───── Entries
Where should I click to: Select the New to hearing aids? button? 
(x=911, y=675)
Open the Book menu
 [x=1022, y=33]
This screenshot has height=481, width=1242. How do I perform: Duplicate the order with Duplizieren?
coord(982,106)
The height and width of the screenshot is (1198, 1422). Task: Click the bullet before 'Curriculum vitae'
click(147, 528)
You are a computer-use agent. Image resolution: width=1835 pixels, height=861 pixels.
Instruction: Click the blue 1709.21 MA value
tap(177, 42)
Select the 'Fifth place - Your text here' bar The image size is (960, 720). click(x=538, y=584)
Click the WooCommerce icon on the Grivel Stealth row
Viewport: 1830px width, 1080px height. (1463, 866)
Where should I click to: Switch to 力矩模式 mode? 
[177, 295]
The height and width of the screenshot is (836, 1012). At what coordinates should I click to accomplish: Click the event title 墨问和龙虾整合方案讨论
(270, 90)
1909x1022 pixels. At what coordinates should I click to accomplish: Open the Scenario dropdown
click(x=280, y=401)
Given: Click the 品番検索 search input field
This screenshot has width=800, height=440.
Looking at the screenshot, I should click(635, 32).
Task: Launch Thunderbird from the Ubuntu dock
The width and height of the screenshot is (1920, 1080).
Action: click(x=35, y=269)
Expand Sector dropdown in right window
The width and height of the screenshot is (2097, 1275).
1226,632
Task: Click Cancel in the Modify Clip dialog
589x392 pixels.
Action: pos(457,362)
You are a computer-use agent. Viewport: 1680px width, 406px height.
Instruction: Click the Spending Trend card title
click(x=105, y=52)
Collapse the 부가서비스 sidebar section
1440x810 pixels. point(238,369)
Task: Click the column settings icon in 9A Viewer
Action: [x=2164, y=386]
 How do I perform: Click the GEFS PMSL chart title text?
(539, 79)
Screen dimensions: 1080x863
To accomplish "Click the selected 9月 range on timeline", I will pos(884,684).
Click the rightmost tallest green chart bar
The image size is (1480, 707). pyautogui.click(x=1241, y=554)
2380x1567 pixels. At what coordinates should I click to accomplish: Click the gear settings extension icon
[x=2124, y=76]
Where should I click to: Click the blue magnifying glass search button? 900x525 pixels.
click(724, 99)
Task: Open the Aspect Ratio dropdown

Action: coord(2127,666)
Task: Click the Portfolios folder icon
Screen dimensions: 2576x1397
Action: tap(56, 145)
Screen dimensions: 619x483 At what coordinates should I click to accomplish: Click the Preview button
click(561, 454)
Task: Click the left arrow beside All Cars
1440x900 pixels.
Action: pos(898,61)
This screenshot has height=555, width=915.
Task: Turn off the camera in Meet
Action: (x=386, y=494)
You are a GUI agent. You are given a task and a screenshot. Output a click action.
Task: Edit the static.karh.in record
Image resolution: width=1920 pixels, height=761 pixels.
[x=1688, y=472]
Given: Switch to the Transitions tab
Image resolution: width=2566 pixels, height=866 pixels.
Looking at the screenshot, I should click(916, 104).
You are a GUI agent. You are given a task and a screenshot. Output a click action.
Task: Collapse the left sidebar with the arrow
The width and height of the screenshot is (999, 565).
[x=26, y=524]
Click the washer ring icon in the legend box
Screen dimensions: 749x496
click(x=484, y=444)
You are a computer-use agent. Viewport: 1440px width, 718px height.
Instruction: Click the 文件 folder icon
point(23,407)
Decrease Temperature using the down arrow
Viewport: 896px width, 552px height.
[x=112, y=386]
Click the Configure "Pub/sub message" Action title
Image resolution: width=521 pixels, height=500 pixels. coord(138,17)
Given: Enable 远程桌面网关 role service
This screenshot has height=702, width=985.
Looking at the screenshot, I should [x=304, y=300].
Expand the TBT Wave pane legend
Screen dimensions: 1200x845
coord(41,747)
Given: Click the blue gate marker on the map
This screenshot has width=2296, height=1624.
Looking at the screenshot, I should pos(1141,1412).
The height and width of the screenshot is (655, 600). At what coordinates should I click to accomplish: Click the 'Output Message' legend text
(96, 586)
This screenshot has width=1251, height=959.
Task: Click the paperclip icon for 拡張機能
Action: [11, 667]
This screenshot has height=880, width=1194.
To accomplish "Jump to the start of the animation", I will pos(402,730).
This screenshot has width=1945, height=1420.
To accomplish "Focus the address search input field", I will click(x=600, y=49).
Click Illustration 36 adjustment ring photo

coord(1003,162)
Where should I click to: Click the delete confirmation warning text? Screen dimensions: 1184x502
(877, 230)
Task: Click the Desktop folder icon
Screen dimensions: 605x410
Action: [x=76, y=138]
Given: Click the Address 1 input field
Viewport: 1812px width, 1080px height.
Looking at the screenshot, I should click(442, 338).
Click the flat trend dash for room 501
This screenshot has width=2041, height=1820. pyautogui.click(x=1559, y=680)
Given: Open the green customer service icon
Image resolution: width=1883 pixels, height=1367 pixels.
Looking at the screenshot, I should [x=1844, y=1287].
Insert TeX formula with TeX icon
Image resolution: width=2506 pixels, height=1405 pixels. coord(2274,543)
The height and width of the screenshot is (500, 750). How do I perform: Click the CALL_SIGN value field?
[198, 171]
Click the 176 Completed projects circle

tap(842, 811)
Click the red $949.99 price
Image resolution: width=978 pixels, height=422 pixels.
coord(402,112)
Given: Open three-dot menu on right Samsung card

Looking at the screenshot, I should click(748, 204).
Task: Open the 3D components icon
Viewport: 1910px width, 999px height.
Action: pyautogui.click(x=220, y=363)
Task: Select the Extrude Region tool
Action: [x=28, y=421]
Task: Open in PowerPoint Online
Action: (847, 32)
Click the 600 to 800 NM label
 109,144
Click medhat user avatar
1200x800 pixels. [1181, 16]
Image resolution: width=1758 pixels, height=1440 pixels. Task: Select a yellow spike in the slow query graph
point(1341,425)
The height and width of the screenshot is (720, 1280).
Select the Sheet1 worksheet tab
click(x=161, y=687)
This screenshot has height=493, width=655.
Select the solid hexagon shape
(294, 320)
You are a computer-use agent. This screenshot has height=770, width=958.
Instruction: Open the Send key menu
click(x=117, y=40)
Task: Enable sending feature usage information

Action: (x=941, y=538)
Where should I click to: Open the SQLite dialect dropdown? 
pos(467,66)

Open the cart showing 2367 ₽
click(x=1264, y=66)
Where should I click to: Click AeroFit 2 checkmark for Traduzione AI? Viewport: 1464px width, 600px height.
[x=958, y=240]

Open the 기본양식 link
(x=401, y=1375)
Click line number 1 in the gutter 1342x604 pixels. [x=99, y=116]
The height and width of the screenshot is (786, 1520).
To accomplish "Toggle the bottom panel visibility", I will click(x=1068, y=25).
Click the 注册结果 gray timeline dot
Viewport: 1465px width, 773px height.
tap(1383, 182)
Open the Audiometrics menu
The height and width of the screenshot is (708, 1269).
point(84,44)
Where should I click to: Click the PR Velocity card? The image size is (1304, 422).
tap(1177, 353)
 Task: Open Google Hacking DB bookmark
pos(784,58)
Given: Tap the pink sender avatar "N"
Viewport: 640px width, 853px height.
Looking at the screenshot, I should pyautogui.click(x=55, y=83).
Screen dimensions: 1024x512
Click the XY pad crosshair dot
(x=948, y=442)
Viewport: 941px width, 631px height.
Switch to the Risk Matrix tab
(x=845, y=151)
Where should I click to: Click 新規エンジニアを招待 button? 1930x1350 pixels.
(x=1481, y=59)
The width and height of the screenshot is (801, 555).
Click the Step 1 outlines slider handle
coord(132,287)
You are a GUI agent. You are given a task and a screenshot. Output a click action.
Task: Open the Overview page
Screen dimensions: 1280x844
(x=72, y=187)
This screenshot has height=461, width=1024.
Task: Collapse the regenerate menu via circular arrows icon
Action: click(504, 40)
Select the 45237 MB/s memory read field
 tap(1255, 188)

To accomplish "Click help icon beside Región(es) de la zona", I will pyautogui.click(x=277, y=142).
──────────
### Short task
Lay out every line of the records above as a JSON list of strings, one string per line, leaving out blank lines.

### Solution for this exercise
[
  "Where should I click to: Select the New to hearing aids? button? ",
  "(x=911, y=675)",
  "Open the Book menu",
  " [x=1022, y=33]",
  "This screenshot has height=481, width=1242. How do I perform: Duplicate the order with Duplizieren?",
  "coord(982,106)",
  "The height and width of the screenshot is (1198, 1422). Task: Click the bullet before 'Curriculum vitae'",
  "click(147, 528)",
  "You are a computer-use agent. Image resolution: width=1835 pixels, height=861 pixels.",
  "Instruction: Click the blue 1709.21 MA value",
  "tap(177, 42)",
  "Select the 'Fifth place - Your text here' bar The image size is (960, 720). click(x=538, y=584)",
  "Click the WooCommerce icon on the Grivel Stealth row",
  "Viewport: 1830px width, 1080px height. (1463, 866)",
  "Where should I click to: Switch to 力矩模式 mode? ",
  "[177, 295]",
  "The height and width of the screenshot is (836, 1012). At what coordinates should I click to accomplish: Click the event title 墨问和龙虾整合方案讨论",
  "(270, 90)",
  "1909x1022 pixels. At what coordinates should I click to accomplish: Open the Scenario dropdown",
  "click(x=280, y=401)",
  "Given: Click the 品番検索 search input field",
  "This screenshot has width=800, height=440.",
  "Looking at the screenshot, I should click(635, 32).",
  "Task: Launch Thunderbird from the Ubuntu dock",
  "The width and height of the screenshot is (1920, 1080).",
  "Action: click(x=35, y=269)",
  "Expand Sector dropdown in right window",
  "The width and height of the screenshot is (2097, 1275).",
  "1226,632",
  "Task: Click Cancel in the Modify Clip dialog",
  "589x392 pixels.",
  "Action: pos(457,362)",
  "You are a computer-use agent. Viewport: 1680px width, 406px height.",
  "Instruction: Click the Spending Trend card title",
  "click(x=105, y=52)",
  "Collapse the 부가서비스 sidebar section",
  "1440x810 pixels. point(238,369)",
  "Task: Click the column settings icon in 9A Viewer",
  "Action: [x=2164, y=386]",
  " How do I perform: Click the GEFS PMSL chart title text?",
  "(539, 79)",
  "Screen dimensions: 1080x863",
  "To accomplish \"Click the selected 9月 range on timeline\", I will pos(884,684).",
  "Click the rightmost tallest green chart bar",
  "The image size is (1480, 707). pyautogui.click(x=1241, y=554)",
  "2380x1567 pixels. At what coordinates should I click to accomplish: Click the gear settings extension icon",
  "[x=2124, y=76]",
  "Where should I click to: Click the blue magnifying glass search button? 900x525 pixels.",
  "click(724, 99)",
  "Task: Open the Aspect Ratio dropdown",
  "Action: coord(2127,666)",
  "Task: Click the Portfolios folder icon",
  "Screen dimensions: 2576x1397",
  "Action: tap(56, 145)",
  "Screen dimensions: 619x483 At what coordinates should I click to accomplish: Click the Preview button",
  "click(561, 454)",
  "Task: Click the left arrow beside All Cars",
  "1440x900 pixels.",
  "Action: pos(898,61)",
  "This screenshot has height=555, width=915.",
  "Task: Turn off the camera in Meet",
  "Action: (x=386, y=494)",
  "You are a GUI agent. You are given a task and a screenshot. Output a click action.",
  "Task: Edit the static.karh.in record",
  "Image resolution: width=1920 pixels, height=761 pixels.",
  "[x=1688, y=472]",
  "Given: Switch to the Transitions tab",
  "Image resolution: width=2566 pixels, height=866 pixels.",
  "Looking at the screenshot, I should click(916, 104).",
  "You are a GUI agent. You are given a task and a screenshot. Output a click action.",
  "Task: Collapse the left sidebar with the arrow",
  "The width and height of the screenshot is (999, 565).",
  "[x=26, y=524]",
  "Click the washer ring icon in the legend box",
  "Screen dimensions: 749x496",
  "click(x=484, y=444)",
  "You are a computer-use agent. Viewport: 1440px width, 718px height.",
  "Instruction: Click the 文件 folder icon",
  "point(23,407)",
  "Decrease Temperature using the down arrow",
  "Viewport: 896px width, 552px height.",
  "[x=112, y=386]",
  "Click the Configure \"Pub/sub message\" Action title",
  "Image resolution: width=521 pixels, height=500 pixels. coord(138,17)",
  "Given: Enable 远程桌面网关 role service",
  "This screenshot has height=702, width=985.",
  "Looking at the screenshot, I should [x=304, y=300].",
  "Expand the TBT Wave pane legend",
  "Screen dimensions: 1200x845",
  "coord(41,747)",
  "Given: Click the blue gate marker on the map",
  "This screenshot has width=2296, height=1624.",
  "Looking at the screenshot, I should pos(1141,1412).",
  "The height and width of the screenshot is (655, 600). At what coordinates should I click to accomplish: Click the 'Output Message' legend text",
  "(96, 586)",
  "This screenshot has width=1251, height=959.",
  "Task: Click the paperclip icon for 拡張機能",
  "Action: [11, 667]",
  "This screenshot has height=880, width=1194.",
  "To accomplish \"Jump to the start of the animation\", I will pos(402,730).",
  "This screenshot has width=1945, height=1420.",
  "To accomplish \"Focus the address search input field\", I will click(x=600, y=49).",
  "Click Illustration 36 adjustment ring photo",
  "coord(1003,162)",
  "Where should I click to: Click the delete confirmation warning text? Screen dimensions: 1184x502",
  "(877, 230)",
  "Task: Click the Desktop folder icon",
  "Screen dimensions: 605x410",
  "Action: [x=76, y=138]",
  "Given: Click the Address 1 input field",
  "Viewport: 1812px width, 1080px height.",
  "Looking at the screenshot, I should click(442, 338).",
  "Click the flat trend dash for room 501",
  "This screenshot has width=2041, height=1820. pyautogui.click(x=1559, y=680)",
  "Given: Open the green customer service icon",
  "Image resolution: width=1883 pixels, height=1367 pixels.",
  "Looking at the screenshot, I should [x=1844, y=1287].",
  "Insert TeX formula with TeX icon",
  "Image resolution: width=2506 pixels, height=1405 pixels. coord(2274,543)",
  "The height and width of the screenshot is (500, 750). How do I perform: Click the CALL_SIGN value field?",
  "[198, 171]",
  "Click the 176 Completed projects circle",
  "tap(842, 811)",
  "Click the red $949.99 price",
  "Image resolution: width=978 pixels, height=422 pixels.",
  "coord(402,112)",
  "Given: Open three-dot menu on right Samsung card",
  "Looking at the screenshot, I should click(748, 204).",
  "Task: Open the 3D components icon",
  "Viewport: 1910px width, 999px height.",
  "Action: pyautogui.click(x=220, y=363)",
  "Task: Select the Extrude Region tool",
  "Action: [x=28, y=421]",
  "Task: Open in PowerPoint Online",
  "Action: (847, 32)",
  "Click the 600 to 800 NM label",
  " 109,144",
  "Click medhat user avatar",
  "1200x800 pixels. [1181, 16]",
  "Image resolution: width=1758 pixels, height=1440 pixels. Task: Select a yellow spike in the slow query graph",
  "point(1341,425)",
  "The height and width of the screenshot is (720, 1280).",
  "Select the Sheet1 worksheet tab",
  "click(x=161, y=687)",
  "This screenshot has height=493, width=655.",
  "Select the solid hexagon shape",
  "(294, 320)",
  "You are a computer-use agent. This screenshot has height=770, width=958.",
  "Instruction: Open the Send key menu",
  "click(x=117, y=40)",
  "Task: Enable sending feature usage information",
  "Action: (x=941, y=538)",
  "Where should I click to: Open the SQLite dialect dropdown? ",
  "pos(467,66)",
  "Open the cart showing 2367 ₽",
  "click(x=1264, y=66)",
  "Where should I click to: Click AeroFit 2 checkmark for Traduzione AI? Viewport: 1464px width, 600px height.",
  "[x=958, y=240]",
  "Open the 기본양식 link",
  "(x=401, y=1375)",
  "Click line number 1 in the gutter 1342x604 pixels. [x=99, y=116]",
  "The height and width of the screenshot is (786, 1520).",
  "To accomplish \"Toggle the bottom panel visibility\", I will click(x=1068, y=25).",
  "Click the 注册结果 gray timeline dot",
  "Viewport: 1465px width, 773px height.",
  "tap(1383, 182)",
  "Open the Audiometrics menu",
  "The height and width of the screenshot is (708, 1269).",
  "point(84,44)",
  "Where should I click to: Click the PR Velocity card? The image size is (1304, 422).",
  "tap(1177, 353)",
  " Task: Open Google Hacking DB bookmark",
  "pos(784,58)",
  "Given: Tap the pink sender avatar \"N\"",
  "Viewport: 640px width, 853px height.",
  "Looking at the screenshot, I should pyautogui.click(x=55, y=83).",
  "Screen dimensions: 1024x512",
  "Click the XY pad crosshair dot",
  "(x=948, y=442)",
  "Viewport: 941px width, 631px height.",
  "Switch to the Risk Matrix tab",
  "(x=845, y=151)",
  "Where should I click to: Click 新規エンジニアを招待 button? 1930x1350 pixels.",
  "(x=1481, y=59)",
  "The width and height of the screenshot is (801, 555).",
  "Click the Step 1 outlines slider handle",
  "coord(132,287)",
  "You are a GUI agent. You are given a task and a screenshot. Output a click action.",
  "Task: Open the Overview page",
  "Screen dimensions: 1280x844",
  "(x=72, y=187)",
  "This screenshot has height=461, width=1024.",
  "Task: Collapse the regenerate menu via circular arrows icon",
  "Action: click(504, 40)",
  "Select the 45237 MB/s memory read field",
  " tap(1255, 188)",
  "To accomplish \"Click help icon beside Región(es) de la zona\", I will pyautogui.click(x=277, y=142)."
]